Records to use Start Marker
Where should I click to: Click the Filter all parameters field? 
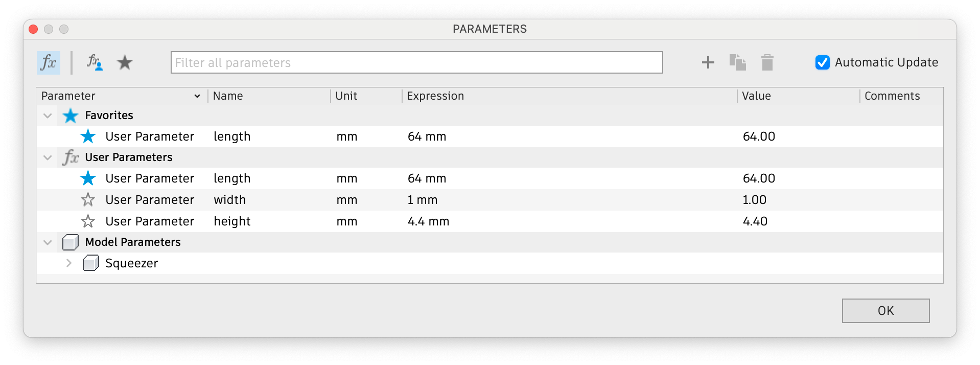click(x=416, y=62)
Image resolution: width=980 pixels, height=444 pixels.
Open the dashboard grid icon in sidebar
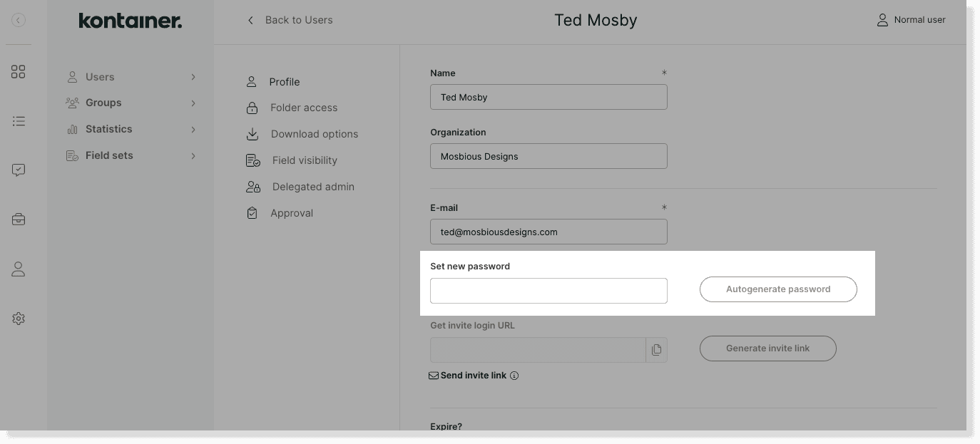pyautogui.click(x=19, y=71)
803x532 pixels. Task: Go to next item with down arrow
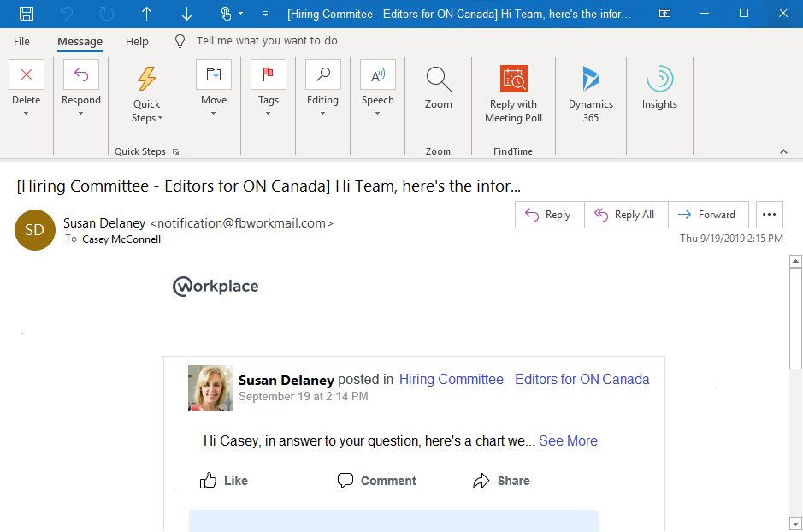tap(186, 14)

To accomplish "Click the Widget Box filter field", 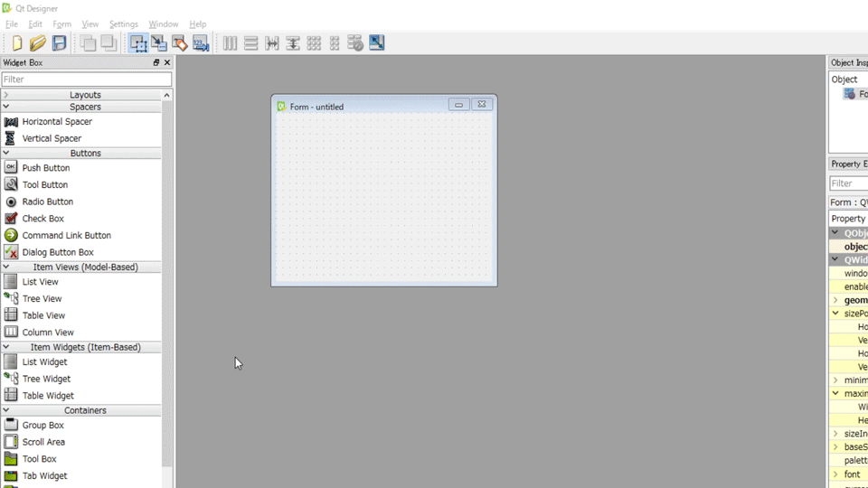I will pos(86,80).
Records to use End Marker
Records to use Start Marker
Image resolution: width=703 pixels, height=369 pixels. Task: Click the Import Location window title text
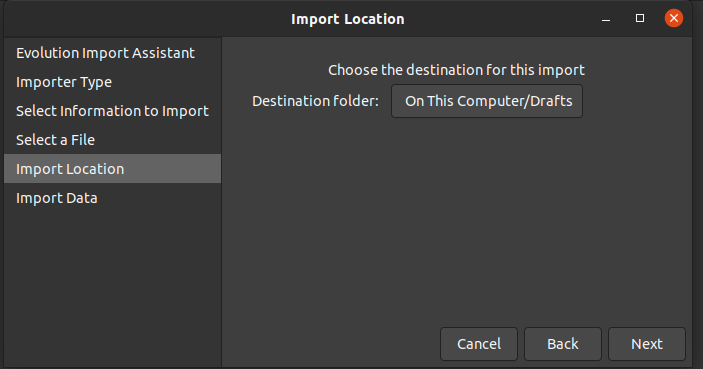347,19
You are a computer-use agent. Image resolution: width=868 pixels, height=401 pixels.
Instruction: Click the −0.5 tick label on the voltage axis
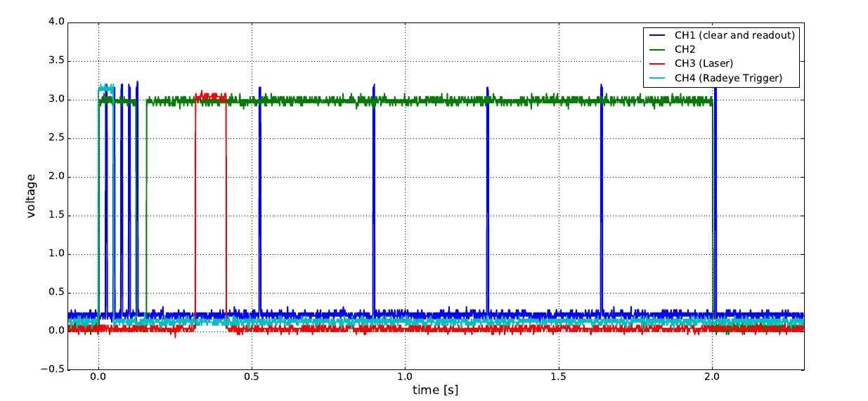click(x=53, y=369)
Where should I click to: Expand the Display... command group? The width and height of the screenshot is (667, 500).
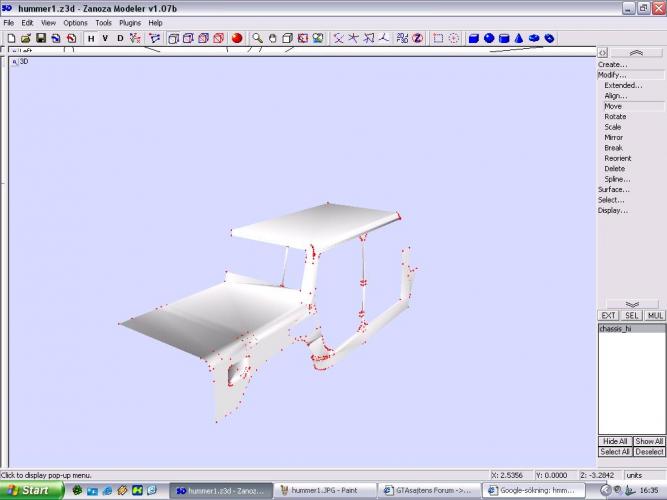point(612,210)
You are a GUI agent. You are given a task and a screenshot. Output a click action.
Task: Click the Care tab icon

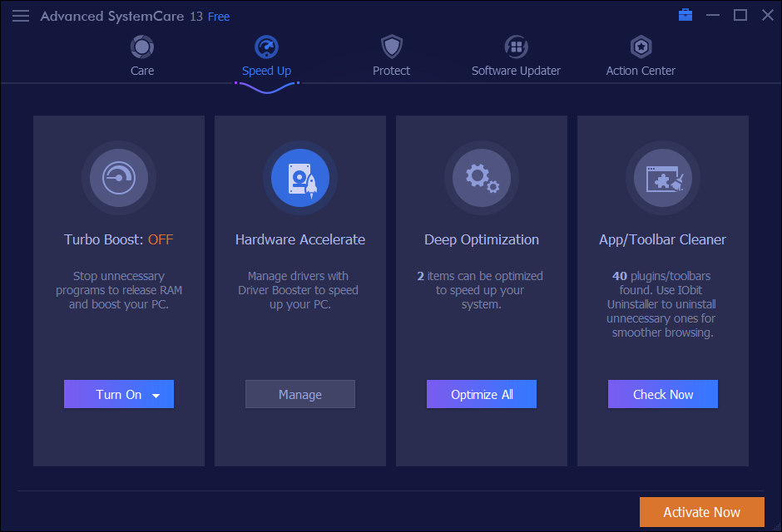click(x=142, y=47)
Records to use End Marker
Records to use Start Marker
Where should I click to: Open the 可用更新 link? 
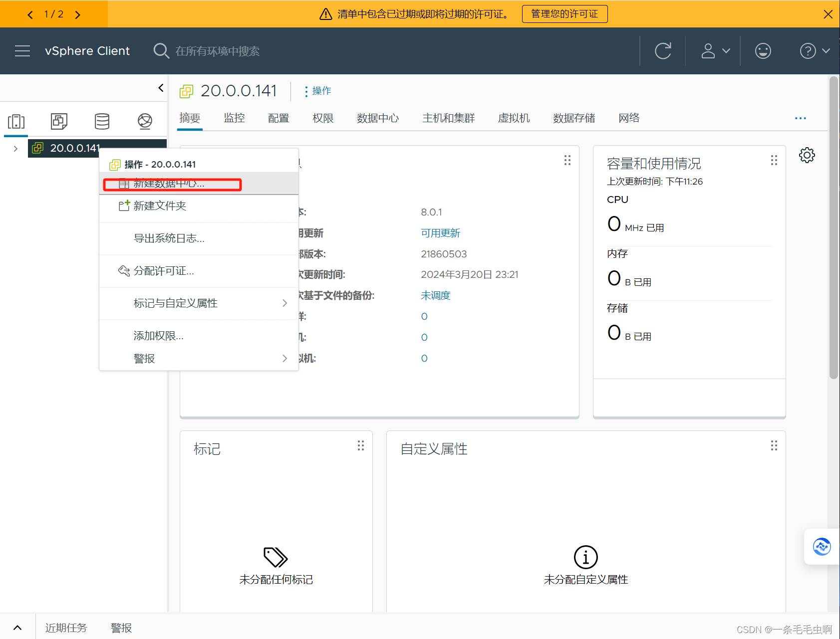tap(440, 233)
Records to use End Marker
Check each line of the records above for "agent", and copy those that have it.

You are a computer-use agent. Image resolution: width=868 pixels, height=401 pixels.
You are a GUI agent. You are given a task and a screenshot. Output a click action.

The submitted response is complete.